— START OF PROVIDED DATA —

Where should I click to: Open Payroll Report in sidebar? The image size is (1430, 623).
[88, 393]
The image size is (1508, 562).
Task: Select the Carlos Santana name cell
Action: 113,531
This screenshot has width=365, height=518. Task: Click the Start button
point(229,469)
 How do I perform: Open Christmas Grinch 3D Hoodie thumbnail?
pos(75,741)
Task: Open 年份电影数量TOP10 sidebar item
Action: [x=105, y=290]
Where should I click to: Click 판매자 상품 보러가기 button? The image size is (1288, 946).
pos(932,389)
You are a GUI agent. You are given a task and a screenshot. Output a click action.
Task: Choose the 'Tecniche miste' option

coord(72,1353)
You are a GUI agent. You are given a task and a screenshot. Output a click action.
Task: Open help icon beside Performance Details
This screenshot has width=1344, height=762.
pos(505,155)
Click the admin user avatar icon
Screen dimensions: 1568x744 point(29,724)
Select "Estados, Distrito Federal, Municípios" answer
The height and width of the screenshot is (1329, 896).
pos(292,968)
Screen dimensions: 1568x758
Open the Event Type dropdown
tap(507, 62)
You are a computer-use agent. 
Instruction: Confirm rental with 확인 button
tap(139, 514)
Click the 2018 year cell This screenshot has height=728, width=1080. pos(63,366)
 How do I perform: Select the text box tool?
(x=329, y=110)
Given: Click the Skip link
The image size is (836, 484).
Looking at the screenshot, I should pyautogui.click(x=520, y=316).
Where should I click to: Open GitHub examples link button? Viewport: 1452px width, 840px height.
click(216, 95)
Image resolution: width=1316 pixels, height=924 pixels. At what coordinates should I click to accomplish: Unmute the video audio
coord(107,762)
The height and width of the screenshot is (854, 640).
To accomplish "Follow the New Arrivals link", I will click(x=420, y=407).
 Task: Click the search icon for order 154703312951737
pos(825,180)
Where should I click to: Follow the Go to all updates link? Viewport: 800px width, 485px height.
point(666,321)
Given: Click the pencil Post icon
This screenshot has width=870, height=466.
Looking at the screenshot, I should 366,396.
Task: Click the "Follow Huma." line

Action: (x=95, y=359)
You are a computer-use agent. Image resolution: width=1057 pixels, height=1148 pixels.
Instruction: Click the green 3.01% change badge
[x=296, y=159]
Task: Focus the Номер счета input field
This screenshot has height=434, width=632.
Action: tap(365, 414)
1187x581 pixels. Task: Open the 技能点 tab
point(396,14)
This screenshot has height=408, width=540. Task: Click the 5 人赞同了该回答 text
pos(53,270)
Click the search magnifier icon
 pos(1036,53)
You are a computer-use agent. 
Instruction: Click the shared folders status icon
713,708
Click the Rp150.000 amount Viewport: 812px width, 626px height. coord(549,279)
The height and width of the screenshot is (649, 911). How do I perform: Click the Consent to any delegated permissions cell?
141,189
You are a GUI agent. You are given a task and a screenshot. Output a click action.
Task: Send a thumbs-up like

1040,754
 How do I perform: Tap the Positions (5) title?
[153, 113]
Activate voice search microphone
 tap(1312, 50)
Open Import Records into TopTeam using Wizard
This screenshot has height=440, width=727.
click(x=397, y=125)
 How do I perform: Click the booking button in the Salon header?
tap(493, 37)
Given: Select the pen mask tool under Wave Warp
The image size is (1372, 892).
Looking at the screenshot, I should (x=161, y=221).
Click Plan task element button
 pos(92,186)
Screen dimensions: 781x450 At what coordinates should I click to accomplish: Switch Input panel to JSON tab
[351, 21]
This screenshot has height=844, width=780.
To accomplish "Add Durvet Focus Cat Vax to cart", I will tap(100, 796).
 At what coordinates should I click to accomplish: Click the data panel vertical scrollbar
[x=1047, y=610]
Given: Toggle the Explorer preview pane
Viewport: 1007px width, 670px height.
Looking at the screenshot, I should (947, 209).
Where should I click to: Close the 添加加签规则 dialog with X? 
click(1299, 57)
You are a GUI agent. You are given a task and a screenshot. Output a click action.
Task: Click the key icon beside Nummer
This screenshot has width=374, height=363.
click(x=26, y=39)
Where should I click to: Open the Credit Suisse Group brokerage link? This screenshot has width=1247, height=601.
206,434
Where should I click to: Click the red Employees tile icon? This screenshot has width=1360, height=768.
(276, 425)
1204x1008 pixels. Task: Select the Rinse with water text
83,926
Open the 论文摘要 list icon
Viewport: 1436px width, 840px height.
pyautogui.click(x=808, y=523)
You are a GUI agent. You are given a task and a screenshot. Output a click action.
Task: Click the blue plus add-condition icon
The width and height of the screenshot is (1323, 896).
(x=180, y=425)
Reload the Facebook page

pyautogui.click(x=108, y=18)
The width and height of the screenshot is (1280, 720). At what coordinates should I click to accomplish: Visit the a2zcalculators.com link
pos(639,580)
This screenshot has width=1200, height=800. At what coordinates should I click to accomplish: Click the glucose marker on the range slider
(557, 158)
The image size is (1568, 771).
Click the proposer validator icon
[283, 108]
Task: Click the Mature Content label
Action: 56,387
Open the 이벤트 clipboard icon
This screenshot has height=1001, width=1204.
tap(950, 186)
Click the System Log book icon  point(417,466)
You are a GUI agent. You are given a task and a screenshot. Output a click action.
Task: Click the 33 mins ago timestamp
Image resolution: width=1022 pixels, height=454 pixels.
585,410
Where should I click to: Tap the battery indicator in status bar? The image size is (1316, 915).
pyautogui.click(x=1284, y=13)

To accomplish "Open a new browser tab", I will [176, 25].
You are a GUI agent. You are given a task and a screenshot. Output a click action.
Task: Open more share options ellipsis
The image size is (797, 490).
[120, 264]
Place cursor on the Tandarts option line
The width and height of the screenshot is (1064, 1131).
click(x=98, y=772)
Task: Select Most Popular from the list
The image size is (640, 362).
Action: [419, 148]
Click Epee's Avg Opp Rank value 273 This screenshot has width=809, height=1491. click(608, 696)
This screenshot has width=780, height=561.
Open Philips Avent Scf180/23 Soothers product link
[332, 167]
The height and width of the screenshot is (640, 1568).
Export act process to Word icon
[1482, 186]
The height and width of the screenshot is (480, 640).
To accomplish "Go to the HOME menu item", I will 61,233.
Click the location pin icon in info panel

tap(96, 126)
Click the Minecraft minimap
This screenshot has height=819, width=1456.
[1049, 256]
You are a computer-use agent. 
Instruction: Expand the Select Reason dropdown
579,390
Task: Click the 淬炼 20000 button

— END OF PROVIDED DATA —

--- THE PROBLEM ---
Repeat the lines exactly, starting with the line that contains "1187x581 pixels. Task: Open the 技能点 tab" and going on through the line that contains "tap(493, 37)".

--- TASK OUTPUT ---
1187x581 pixels. Task: Open the 技能点 tab
point(396,14)
This screenshot has height=408, width=540. Task: Click the 5 人赞同了该回答 text
pos(53,270)
Click the search magnifier icon
 pos(1036,53)
You are a computer-use agent. 
Instruction: Click the shared folders status icon
713,708
Click the Rp150.000 amount Viewport: 812px width, 626px height. coord(549,279)
The height and width of the screenshot is (649, 911). How do I perform: Click the Consent to any delegated permissions cell?
141,189
You are a GUI agent. You are given a task and a screenshot. Output a click action.
Task: Send a thumbs-up like

1040,754
 How do I perform: Tap the Positions (5) title?
[153, 113]
Activate voice search microphone
 tap(1312, 50)
Open Import Records into TopTeam using Wizard
This screenshot has height=440, width=727.
click(x=397, y=125)
 How do I perform: Click the booking button in the Salon header?
tap(493, 37)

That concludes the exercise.